INSTRUCTIONS TO FOLLOW: After reading the lines below, count those that contain "American" and give the count alone.

SUPPLIED MATERIAL:
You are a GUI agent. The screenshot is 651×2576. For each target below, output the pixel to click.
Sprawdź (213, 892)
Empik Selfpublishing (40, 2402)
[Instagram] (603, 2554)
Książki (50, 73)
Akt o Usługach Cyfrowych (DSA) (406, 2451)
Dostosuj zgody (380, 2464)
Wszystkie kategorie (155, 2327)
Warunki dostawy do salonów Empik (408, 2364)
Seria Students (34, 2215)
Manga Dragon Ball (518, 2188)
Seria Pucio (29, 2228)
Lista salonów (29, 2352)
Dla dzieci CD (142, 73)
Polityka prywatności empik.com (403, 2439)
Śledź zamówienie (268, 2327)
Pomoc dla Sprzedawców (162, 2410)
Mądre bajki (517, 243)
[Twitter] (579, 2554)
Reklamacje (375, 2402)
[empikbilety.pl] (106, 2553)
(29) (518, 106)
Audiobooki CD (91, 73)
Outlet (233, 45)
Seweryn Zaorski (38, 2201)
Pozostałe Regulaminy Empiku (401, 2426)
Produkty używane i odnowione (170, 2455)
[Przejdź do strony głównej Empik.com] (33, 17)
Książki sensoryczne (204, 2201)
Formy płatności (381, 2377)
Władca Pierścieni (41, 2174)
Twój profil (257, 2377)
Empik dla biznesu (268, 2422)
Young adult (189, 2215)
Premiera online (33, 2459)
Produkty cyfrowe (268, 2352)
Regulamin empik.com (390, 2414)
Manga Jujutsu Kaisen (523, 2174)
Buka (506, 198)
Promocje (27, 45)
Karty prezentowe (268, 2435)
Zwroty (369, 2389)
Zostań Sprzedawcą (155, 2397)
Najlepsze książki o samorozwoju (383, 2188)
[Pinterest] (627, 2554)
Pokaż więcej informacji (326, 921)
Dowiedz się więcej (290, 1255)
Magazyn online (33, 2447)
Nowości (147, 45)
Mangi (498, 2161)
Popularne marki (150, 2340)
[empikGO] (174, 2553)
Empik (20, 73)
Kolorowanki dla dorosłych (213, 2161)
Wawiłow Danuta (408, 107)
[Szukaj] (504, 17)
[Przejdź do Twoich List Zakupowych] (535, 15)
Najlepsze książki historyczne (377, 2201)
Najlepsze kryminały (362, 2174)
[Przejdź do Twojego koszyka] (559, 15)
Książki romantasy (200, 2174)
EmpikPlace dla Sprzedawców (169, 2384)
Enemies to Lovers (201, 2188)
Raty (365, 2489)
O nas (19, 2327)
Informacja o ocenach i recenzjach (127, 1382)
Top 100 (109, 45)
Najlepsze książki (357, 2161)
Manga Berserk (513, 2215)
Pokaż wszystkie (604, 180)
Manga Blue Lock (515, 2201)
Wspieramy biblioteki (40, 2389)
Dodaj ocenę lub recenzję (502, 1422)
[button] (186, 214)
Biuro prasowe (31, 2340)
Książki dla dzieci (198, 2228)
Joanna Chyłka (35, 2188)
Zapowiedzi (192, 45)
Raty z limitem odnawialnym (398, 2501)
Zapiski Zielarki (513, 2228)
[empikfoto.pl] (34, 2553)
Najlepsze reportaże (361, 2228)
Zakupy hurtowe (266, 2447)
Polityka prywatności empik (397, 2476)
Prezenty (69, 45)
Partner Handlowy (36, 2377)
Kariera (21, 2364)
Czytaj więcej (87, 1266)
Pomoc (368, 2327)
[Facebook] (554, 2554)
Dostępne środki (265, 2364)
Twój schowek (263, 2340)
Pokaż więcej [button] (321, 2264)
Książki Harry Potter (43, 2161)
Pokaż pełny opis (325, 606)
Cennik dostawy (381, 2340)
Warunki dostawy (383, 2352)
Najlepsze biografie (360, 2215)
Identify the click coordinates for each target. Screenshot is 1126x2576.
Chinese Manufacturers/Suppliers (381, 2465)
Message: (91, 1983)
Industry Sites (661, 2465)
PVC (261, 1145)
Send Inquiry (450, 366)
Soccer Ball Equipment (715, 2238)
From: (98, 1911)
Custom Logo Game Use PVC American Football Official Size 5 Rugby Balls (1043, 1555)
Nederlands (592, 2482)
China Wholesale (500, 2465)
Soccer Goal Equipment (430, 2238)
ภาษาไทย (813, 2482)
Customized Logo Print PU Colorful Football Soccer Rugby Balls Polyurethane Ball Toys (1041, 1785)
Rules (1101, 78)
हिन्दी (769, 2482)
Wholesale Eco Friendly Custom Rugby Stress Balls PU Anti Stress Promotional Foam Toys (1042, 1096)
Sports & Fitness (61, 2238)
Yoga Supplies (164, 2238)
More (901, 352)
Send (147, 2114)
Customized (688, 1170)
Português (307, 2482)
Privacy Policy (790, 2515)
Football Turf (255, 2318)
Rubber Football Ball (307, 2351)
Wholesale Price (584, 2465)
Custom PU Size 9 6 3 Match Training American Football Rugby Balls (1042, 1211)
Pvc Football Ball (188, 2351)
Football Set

YOUR SOLUTION: 2